秀吉に反目していた家康は、上洛(秀吉のいる京都に行くこと)要請を無視し、冷戦状態が続いていました。
そんな中での数正の出奔に家康は慌てます。
「数正が熟知している徳川の軍法が豊臣側に知られると勝ち目がない」
家康は慌てて軍法を一新します。

なぜ突然秀吉側に寝返ったのか?

数正は、秀吉と柴田勝家が戦った『賤ヶ岳(しずがたけ)の戦い』の勝利を祝うために家康の代理として、また、秀吉と織田信雄・家康連合軍が戦った『小牧・長久手の戦い』の講和交渉担当としてなど、徳川家の家臣の中でも秀吉と会う機会が多くありました。

何回か会ううちに秀吉側から恩賞を持ち掛けられたのか、秀吉に惚れ込んでしまったのかはわかりませんが、家康に対し何度も上洛するよう説いた事で「数正は秀吉に通じているんじゃないか?」と、仲間から疑いをかけられるようになります。

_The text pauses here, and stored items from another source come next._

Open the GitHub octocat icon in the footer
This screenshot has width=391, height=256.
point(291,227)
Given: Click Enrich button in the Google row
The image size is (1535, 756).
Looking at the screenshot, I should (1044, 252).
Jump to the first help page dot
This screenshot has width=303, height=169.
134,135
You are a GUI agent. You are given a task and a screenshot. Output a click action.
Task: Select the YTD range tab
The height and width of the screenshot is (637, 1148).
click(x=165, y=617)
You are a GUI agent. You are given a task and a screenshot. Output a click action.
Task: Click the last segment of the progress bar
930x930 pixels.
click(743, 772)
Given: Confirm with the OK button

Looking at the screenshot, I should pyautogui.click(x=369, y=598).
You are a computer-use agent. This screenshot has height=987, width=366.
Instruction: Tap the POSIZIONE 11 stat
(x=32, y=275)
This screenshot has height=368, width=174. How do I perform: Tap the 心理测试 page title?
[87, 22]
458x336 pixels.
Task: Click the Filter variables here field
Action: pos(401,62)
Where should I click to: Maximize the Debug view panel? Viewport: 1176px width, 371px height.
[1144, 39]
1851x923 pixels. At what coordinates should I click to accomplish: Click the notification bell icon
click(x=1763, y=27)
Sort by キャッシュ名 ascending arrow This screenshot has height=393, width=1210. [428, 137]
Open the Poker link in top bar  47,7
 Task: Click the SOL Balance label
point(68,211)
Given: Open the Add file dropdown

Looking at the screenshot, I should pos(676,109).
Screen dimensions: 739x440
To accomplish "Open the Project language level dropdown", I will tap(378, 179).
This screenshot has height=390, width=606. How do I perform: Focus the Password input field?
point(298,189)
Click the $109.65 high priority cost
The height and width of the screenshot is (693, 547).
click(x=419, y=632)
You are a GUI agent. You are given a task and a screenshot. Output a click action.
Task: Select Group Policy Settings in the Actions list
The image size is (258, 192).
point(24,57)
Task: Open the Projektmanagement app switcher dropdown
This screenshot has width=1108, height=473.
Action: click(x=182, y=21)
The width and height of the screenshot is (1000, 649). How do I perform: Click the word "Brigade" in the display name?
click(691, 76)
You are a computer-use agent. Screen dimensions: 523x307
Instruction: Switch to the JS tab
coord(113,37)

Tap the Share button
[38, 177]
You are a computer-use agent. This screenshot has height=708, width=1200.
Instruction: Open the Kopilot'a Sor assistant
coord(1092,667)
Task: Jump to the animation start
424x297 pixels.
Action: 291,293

そして、その噂を聞いた秀吉は公の場で数正を褒めちぎります。

豊臣秀吉
石川殿は十万石を出してでもほしい人物じゃ!

こういう状況になって肩身が狭くなって出奔したのでしょう。
※出奔の理由は色々諸説あり。

「家康に 掃き捨てられし 古箒(ふるほうき) 都へ来ては 塵ほどもなし」

こんな歌が流行しました。
数正(伯耆守(ほうきのかみ))は豊臣家へ走ったが、秀吉に冷たくあしらわれた、という内容の歌ですが、実際は秀吉は天下統一後に数正に信濃国松本十万石(八万石とも)を与えました。
元同僚の酒井忠次の倍額です。
秀吉に冷遇された、という噂は徳川家が広めたのでしょう。

 

他家の人事に介入

秀吉は天下統一後も優秀な人材を勧誘し続けます。
例えば、上杉家の直江兼続、伊達家の片倉小十郎、徳川家の大久保忠世、本田忠勝など。
皆、秀吉からの申し出を固辞するのですが、天下人から勧誘されるのは誇りで秀吉に好感を抱いた事でしょう。
こうやって他家(敵)の中心人物を籠絡(ろうらく)して味方に引き入れるようなかたちで政権を維持していたようです。

豊臣秀吉
徳川殿、大久保忠世に四万五千石を与えて小田原城を守らせよ。
豊臣秀吉
上杉殿、直江兼続に米沢三十万石を与えよ。

直江兼続はここまで自分を買ってくれた秀吉への義から、秀吉が亡くなった後、豊臣家を守るために家康と敵対するよう上杉家を誘導しました。

より良い待遇を求めて

秀吉の待遇が破格だったので、自ら秀吉へ乗り換える人物もいました。
不敗の名将立花宗茂、高い算術能力を買われて豊臣家の財政を一手に担った長束正家、そして黒田官兵衛。

「簡単に主君を裏切って秀吉の元へ走ったんだなぁ」と思うのは間違いです。
戦国時代、無能な君主は家臣から容赦なく見限られましたし、何より下剋上の世の中でした。
良い奉公先へ移る事は、非難される事でも珍しい事でもなかったのです。
いったん主君を決めたら、他の主君に仕えないという事を「二君にまみえず」と言いますが、これは徳川家の世の中になってから発祥した論理感です。
当時の武将達は現状に満足せず、自分を最大に評価してくれる主君を待ち焦がれていました。
秀吉はこの事をよくわかっていたからこそ天下人になれたのでしょう。